Nach einem langen Galopp zügelte er den schwarzen Rappen, sprang ab, wartete bis Andreas und Einar absaßen.
„Ich muss mit euch reden, da es ein Problem gibt. Wie ihr wisst, haben wir in den letzten Wochen zwei tote Frauen aufgefunden. Sie wurden mit ziemlicher Sicherheit ermordet, obwohl man einen Suizid nicht ausschließen kann. Mehr spricht hingegen für Mord. Diese zwei Gewaltverbrechen will Knut Rasmussen mir in die Schuhe schieben und damit …“
„Was will er?“
„Ist der Kerl bekloppt? Was soll der Schiet?“, ereiferte sich Einar lautstark.
Eike musterte die beiden Männer. Sie sehen fast wie eineiige Zwillinge aus, dachte er. Nur Vadding hat ein paar Falten mehr um die Augen. Beide die dunklen Augen und glatten Haare, das eckige Kinn, die Grübchen. Er hingegen kam mehr nach seinem Großvater, seine Schwester ebenfalls. Nur die Größe und den muskulösen Körperbau hatten alle Klaasen-Männer gemeinsam. Einar war hingegen wesentlich temperamentvoller als sein Vater. Das hatte er von seiner Mutter. Doreen und er verfügten über die eher ruhige Art der Klaasens. Iris hatte einmal gesagt, sehe ich deinen Opa, weiß ich, wie du in fünfzig Jahren aussiehst.
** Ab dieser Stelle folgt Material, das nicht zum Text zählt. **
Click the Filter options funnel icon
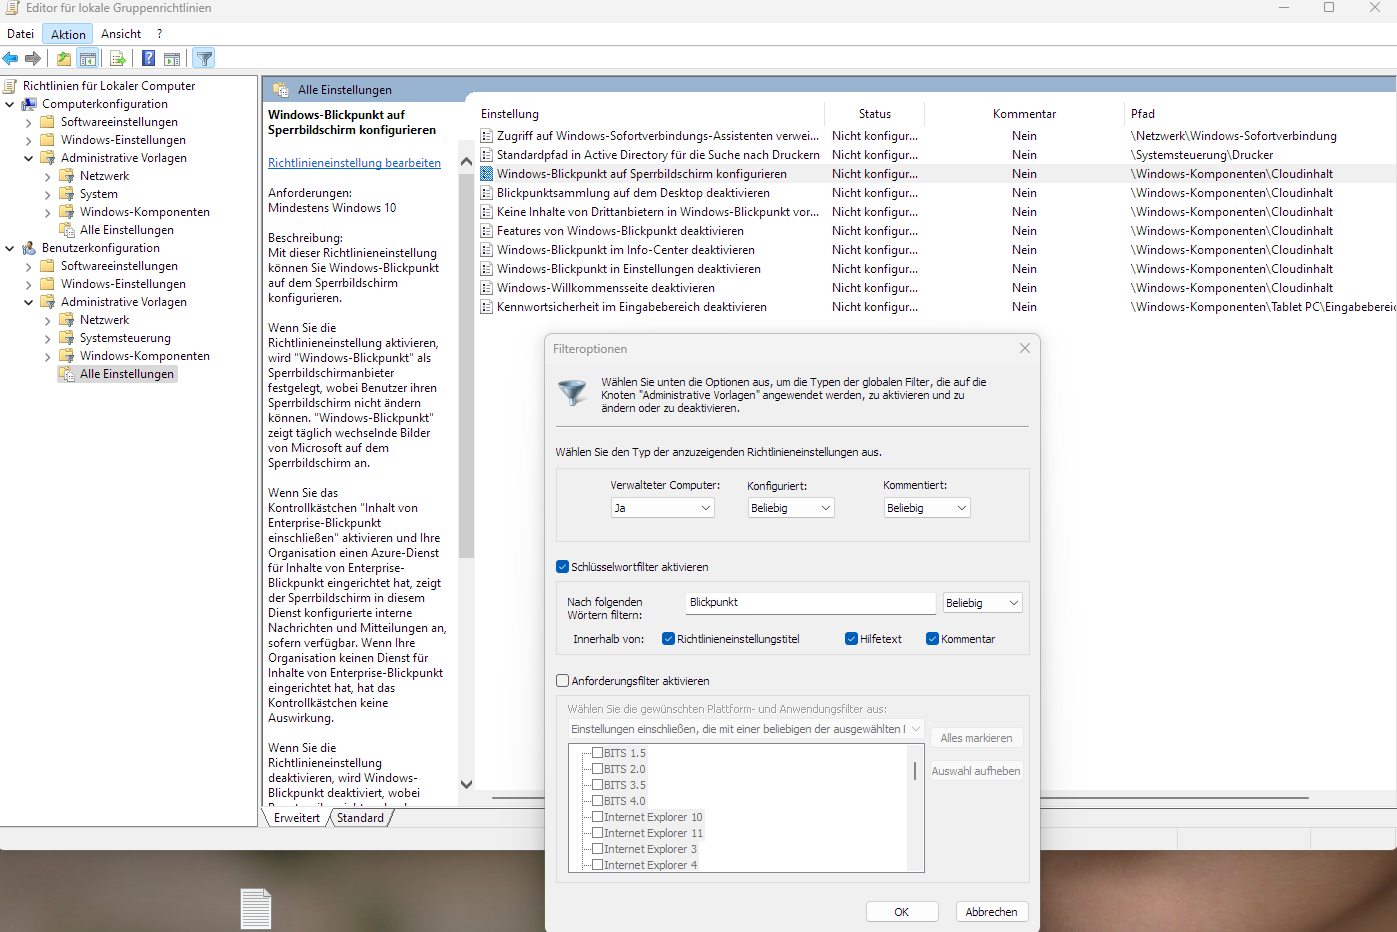The width and height of the screenshot is (1397, 932). pos(203,58)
„Er will nicht nur mich loswerden, sondern besonders Vadding. Er behauptet, ich hätte die Frauen umgebracht, weil ich mit Dagmar und dieser Frau Ackermann etwas gehabt hätte. Sie sind nachweisbar an einer Überdosis Schlafmittel gestorben. Diese Schlafmittel habe mir Vadding gegeben.“
Einar lachte. „Der hat eine Macke. Lass ihn einweisen.“
„So einfach ist das nur nicht. Er kann von mir mit Leichtigkeit Fingerabdrücke und DNA-Material vorweisen, das er angeblich in den Wohnungen fand. Er legt es ja nicht vor, weil er weiß, auf welch wackligen Füßen das steht.“
Eike nahm einen Stein hoch und warf ihn weit in die Nordsee.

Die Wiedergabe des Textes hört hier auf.